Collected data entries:
----------
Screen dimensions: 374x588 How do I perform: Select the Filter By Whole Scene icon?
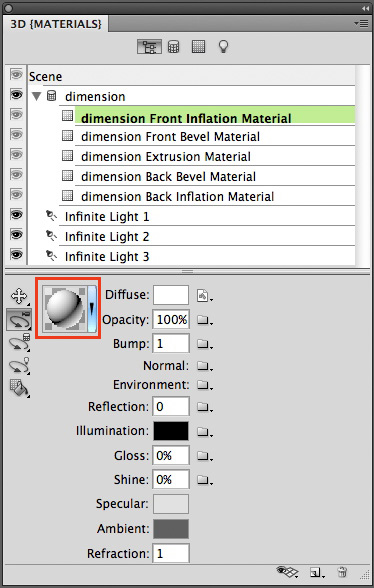149,47
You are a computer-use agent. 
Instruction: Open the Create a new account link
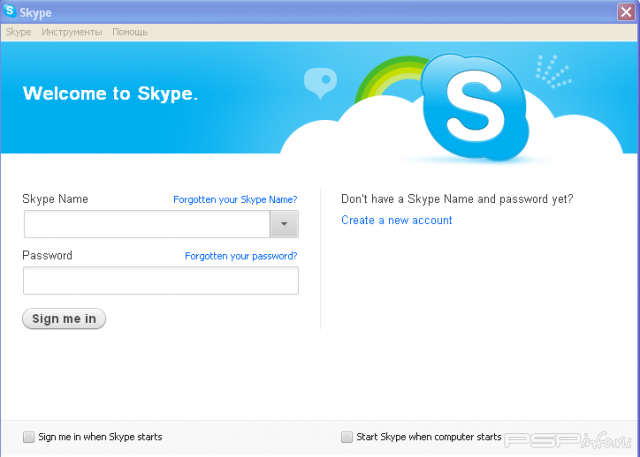tap(396, 220)
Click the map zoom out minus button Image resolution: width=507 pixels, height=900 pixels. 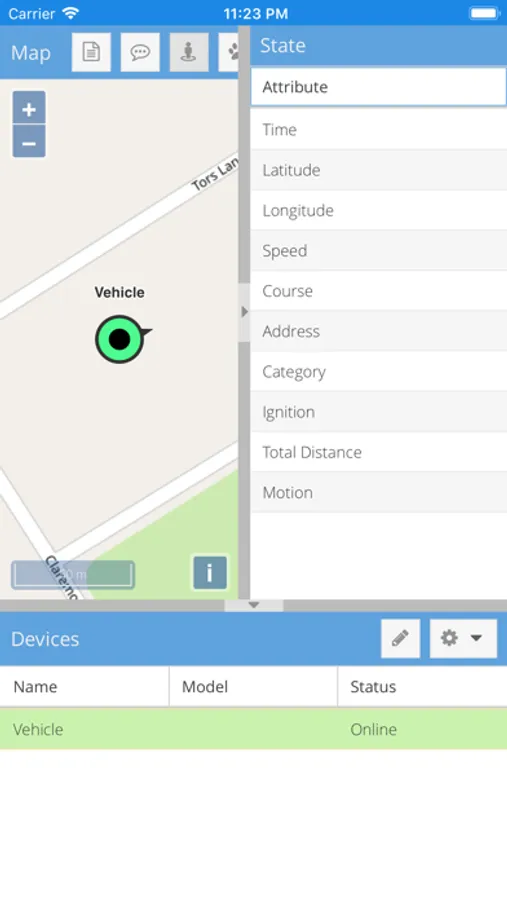tap(29, 142)
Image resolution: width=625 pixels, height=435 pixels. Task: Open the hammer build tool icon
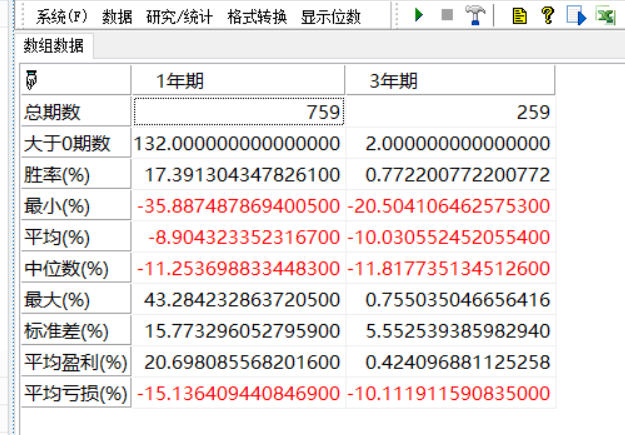[476, 16]
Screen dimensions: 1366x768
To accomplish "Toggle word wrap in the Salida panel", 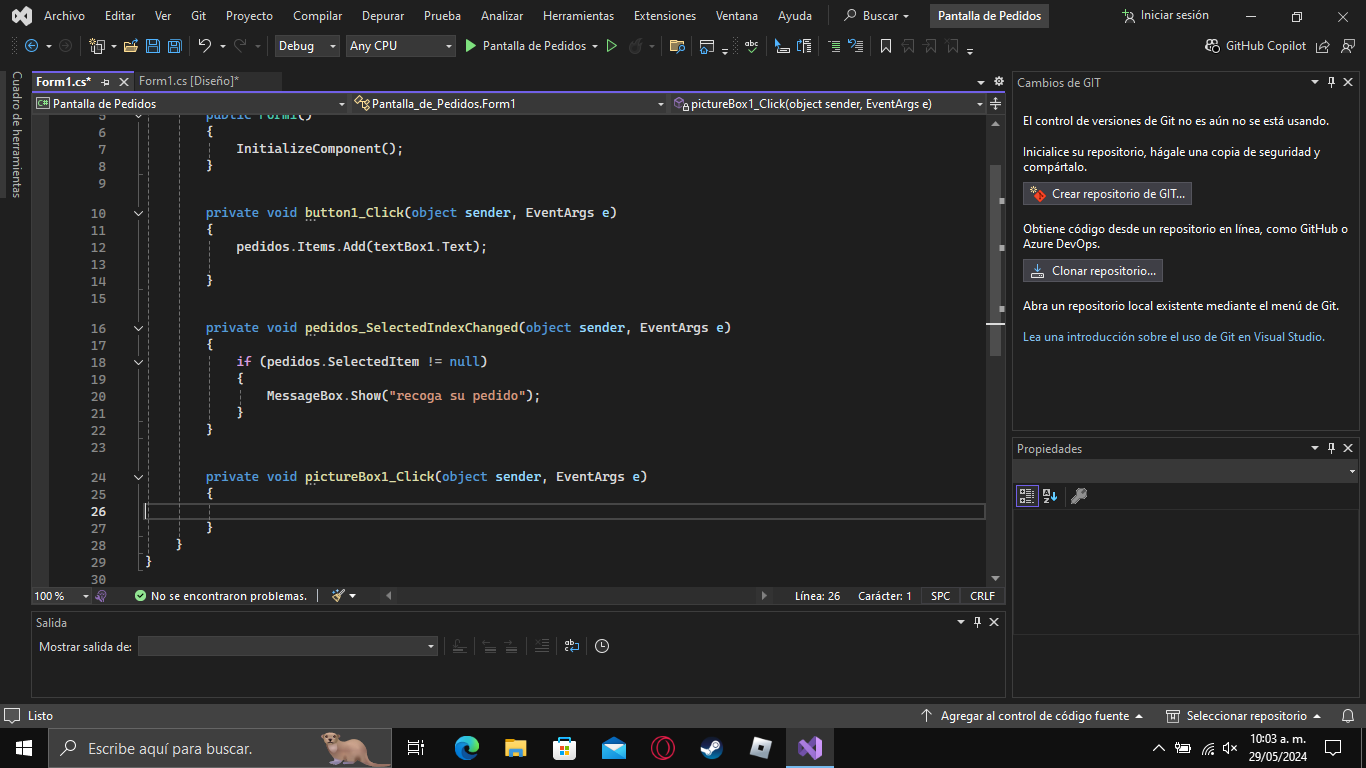I will click(571, 646).
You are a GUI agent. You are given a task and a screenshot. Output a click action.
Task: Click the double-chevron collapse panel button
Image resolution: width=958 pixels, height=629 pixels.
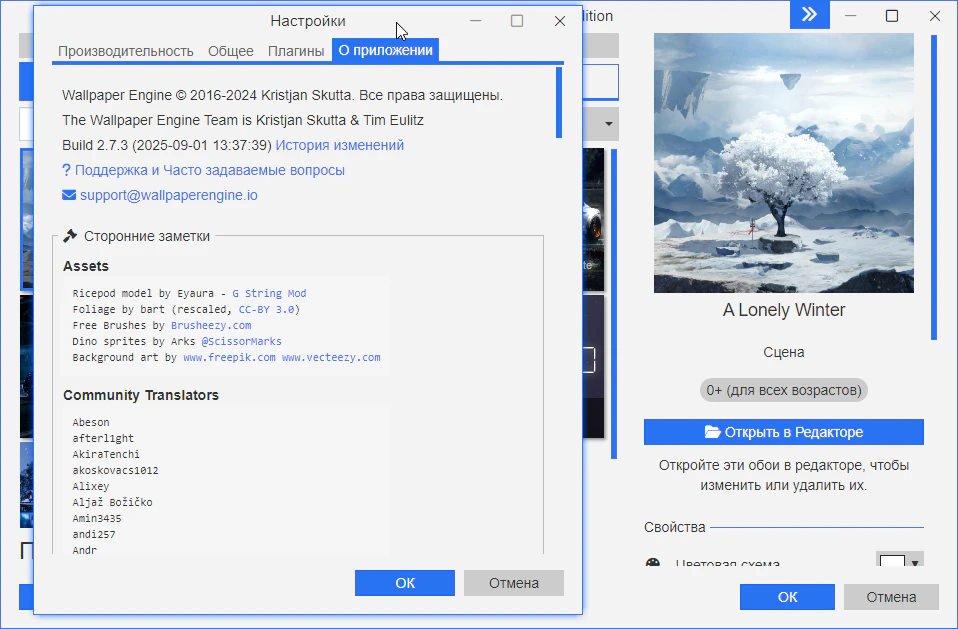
----------
EXERCISE INSTRUCTIONS:
When a line among the entries contains "agent", pull that line out.

RESULT FOR THIS TASK:
You are a computer-use agent. 
You are a GUI agent. You are given a task and a screenshot. Output a click action.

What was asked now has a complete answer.